Examples of occupations that have professionalised since the middle of the 20th century include exercise physiologists, rehabilitation counsellors, ODPs, DEs, genetic counsellors, perfusionists and sonographers. In 2020, AHPA introduced affiliate membership for a range of professions, including some emerging ones, for example, lymphoedema therapists, counsellors, diabetes educators, hand therapists, dermal clinicians, hearing aid audiologists, myotherapists, pedorthists, psychotherapists and spiritual counsellors. Not all these professions are recognised allied health professions in all jurisdictions.

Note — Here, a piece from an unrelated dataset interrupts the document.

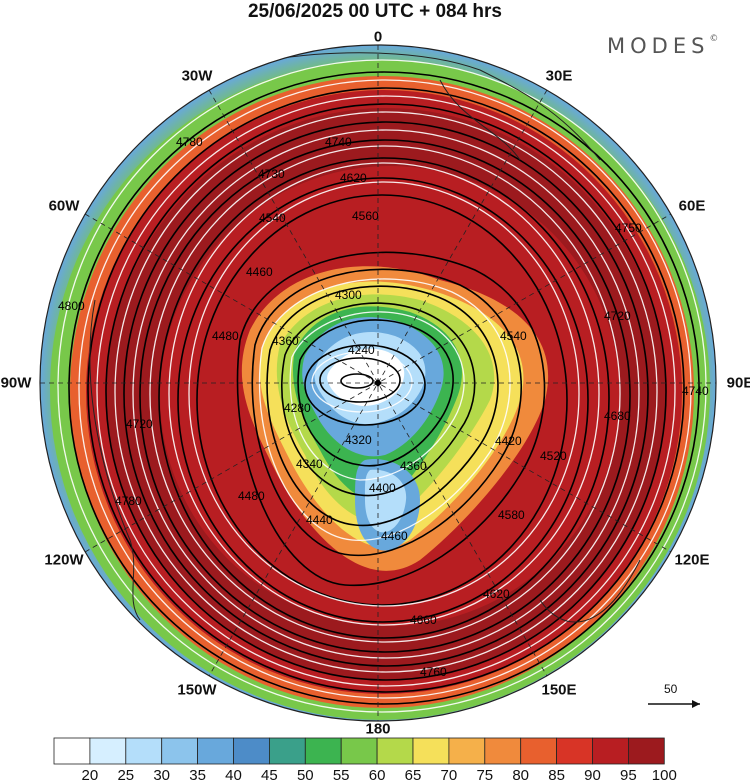  I want to click on colorbar-label: 35, so click(198, 774).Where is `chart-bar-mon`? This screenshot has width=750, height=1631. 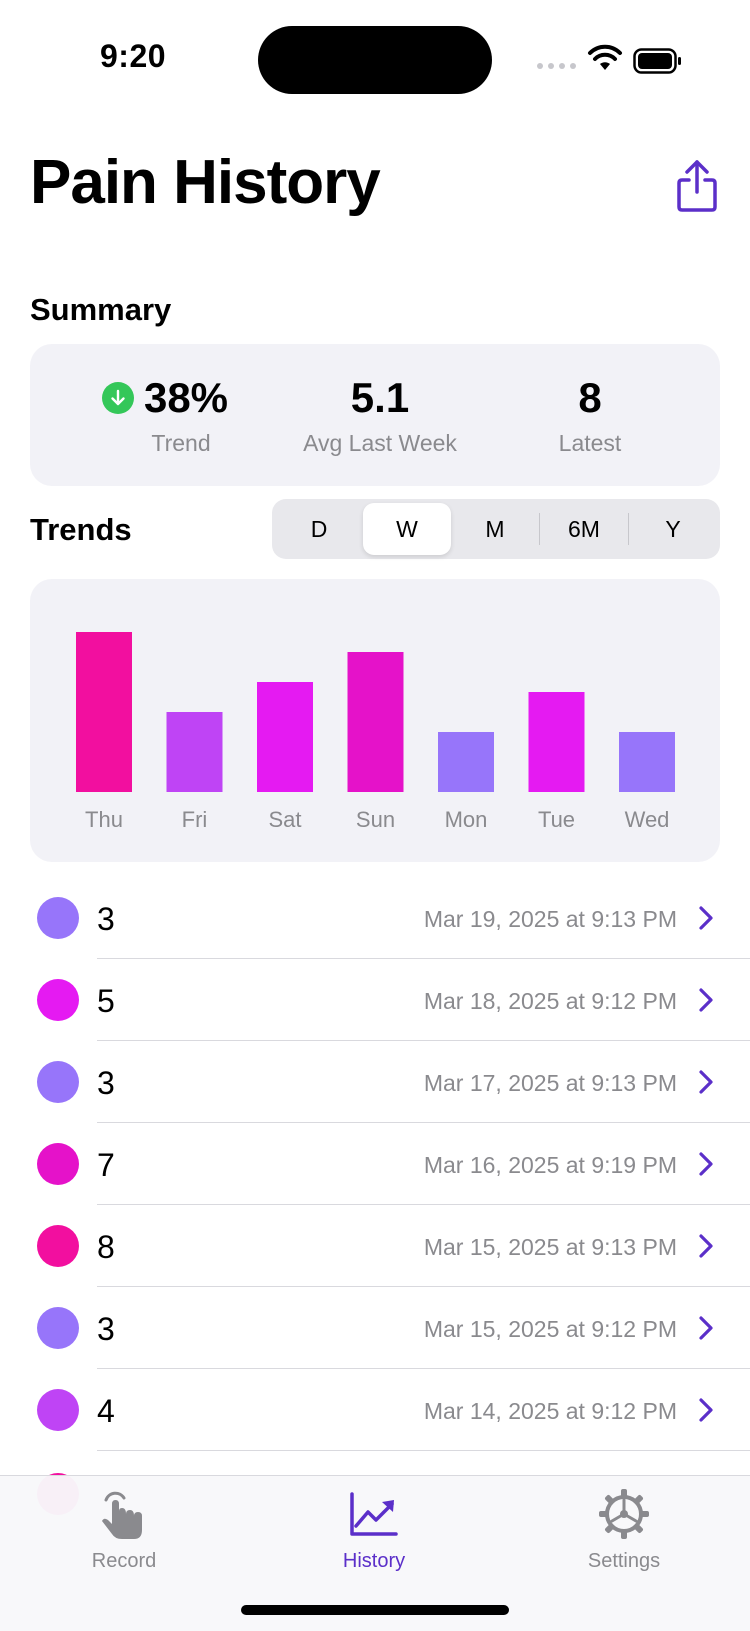
chart-bar-mon is located at coordinates (466, 762). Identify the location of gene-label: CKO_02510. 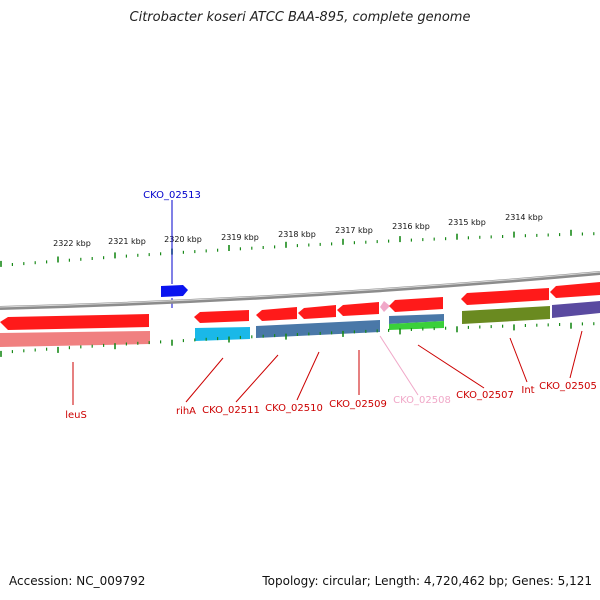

A notable exception to the recognition of new allied health professions is the NHS. When the Professions Supplementary to Medicine Act 1960 was introduced, 12 professions were recognised. At the start of 2020, the NHS formally recognised 14 allied health professions: arts therapy, chiropody (now podiatry), dietetics, dramatherapy, medical laboratory sciences, music therapy, occupational therapy, orthoptics, physiotherapy, radiography, prosthetics and orthotics, speech and language therapy, clinical sciences, and paramedics (Larkin, ). Since 2005, just after the formation of the HPC, the recognised allied health professions in the UK have remained relatively stable. An important contribution of this chapter is the way that regulatory frameworks and funding structures influence the development of new professions.